* [THE PROBLEM] In the passage on turkey mouth calls, reproduce everything from "After hearing my" down to "would be solved.".

(Beginning of DOCUMENT PASSAGE)

In my turkey hunting vest I carry seven mouth calls, each with a different purpose. Call number 1 is a bit raspy and  number 2 even more so, sounding like a hen with a sore throat. Call  number 3 is my “good morning, sweetheart” call, used for early morning tree yelps, soft clucks and purrs. Number 4 is for high volume calling on windy days. Call number 5 is for cutting and cackling, and call number 6 is my desperation diaphragm, used when nothing else in my vest will work (and honestly, it’s never worked). Mouth call number 7 is my favorite and my go-to diaphragm, used about 95 percent of the time.

I’m the first to admit that I’ll never be a calling champion, but I’m good enough to hold my own in the woods and I can fool the wariest toms when they get hot enough. In the end, that’s all that matters. Recently, I noticed that all of my calls sounded alike, and I couldn’t perform a solid key key run on any of my seven diaphragms. I’m not sure if mouth calls have expiration dates, but I started to question if this was the year I’d have to break down and buy a new set. Now, I’ve been known to alter an aging product or piece of equipment until it becomes unrecognizable–and after that finding a new use for it in an effort to save money. So, sensing that my calls were reaching their demise, I tried different techniques to prolong their life spans. Unfortunately none led to success.

After hearing my complaints a fellow turkey hunter and friend, Rick Taylor from Mossy Oak Properties, advised me to soak a cosmetic sponge in Listerine mouthwash and place it in a Sucrets Sore Throat Lozenge metal box. He told me by storing the calls on top of the cosmetic sponge during the season, my problem would be solved.

(End of DOCUMENT PASSAGE)
(Beginning of EXCERPTED RECORDS)

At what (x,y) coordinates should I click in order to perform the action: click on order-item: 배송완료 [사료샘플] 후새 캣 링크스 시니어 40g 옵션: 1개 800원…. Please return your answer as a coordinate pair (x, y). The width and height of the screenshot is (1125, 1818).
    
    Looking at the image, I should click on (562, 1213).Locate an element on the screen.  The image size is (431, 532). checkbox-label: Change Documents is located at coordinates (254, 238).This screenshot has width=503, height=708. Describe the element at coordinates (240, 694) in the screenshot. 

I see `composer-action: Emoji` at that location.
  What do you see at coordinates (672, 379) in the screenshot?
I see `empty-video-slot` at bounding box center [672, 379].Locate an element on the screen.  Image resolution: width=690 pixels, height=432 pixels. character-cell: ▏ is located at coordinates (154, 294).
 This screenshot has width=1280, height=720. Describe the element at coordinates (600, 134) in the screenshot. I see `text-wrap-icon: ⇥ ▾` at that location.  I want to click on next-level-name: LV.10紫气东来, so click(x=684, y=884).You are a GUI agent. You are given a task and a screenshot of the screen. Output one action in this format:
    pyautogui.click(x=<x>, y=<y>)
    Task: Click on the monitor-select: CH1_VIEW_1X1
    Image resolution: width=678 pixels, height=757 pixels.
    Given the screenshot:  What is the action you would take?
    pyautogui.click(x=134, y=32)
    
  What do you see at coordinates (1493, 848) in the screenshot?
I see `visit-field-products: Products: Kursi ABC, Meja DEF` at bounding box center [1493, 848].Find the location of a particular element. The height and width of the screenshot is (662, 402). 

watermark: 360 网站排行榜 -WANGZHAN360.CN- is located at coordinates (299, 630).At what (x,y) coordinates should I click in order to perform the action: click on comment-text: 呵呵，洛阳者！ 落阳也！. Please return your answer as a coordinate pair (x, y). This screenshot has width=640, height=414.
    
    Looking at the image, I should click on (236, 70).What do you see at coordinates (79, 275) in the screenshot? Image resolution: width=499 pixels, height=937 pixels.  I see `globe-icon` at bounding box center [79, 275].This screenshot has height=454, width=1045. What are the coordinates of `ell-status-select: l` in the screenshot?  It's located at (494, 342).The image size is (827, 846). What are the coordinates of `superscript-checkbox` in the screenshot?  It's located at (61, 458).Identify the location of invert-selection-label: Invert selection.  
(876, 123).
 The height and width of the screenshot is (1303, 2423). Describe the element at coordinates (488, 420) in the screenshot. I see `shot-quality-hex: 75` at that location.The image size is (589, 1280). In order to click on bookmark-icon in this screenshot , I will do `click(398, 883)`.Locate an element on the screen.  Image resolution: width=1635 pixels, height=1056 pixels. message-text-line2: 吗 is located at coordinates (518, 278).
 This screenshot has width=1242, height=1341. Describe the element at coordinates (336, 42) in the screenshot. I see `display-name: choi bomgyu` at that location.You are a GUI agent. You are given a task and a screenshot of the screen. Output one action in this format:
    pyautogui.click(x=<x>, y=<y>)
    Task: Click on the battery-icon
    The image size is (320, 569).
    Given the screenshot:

(End of EXCERPTED RECORDS)

* [WRITTEN RESPONSE]
After hearing my complaints a fellow turkey hunter and friend, Rick Taylor from Mossy Oak Properties, advised me to soak a cosmetic sponge in Listerine mouthwash and place it in a Sucrets Sore Throat Lozenge metal box. He told me by storing the calls on top of the cosmetic sponge during the season, my problem would be solved.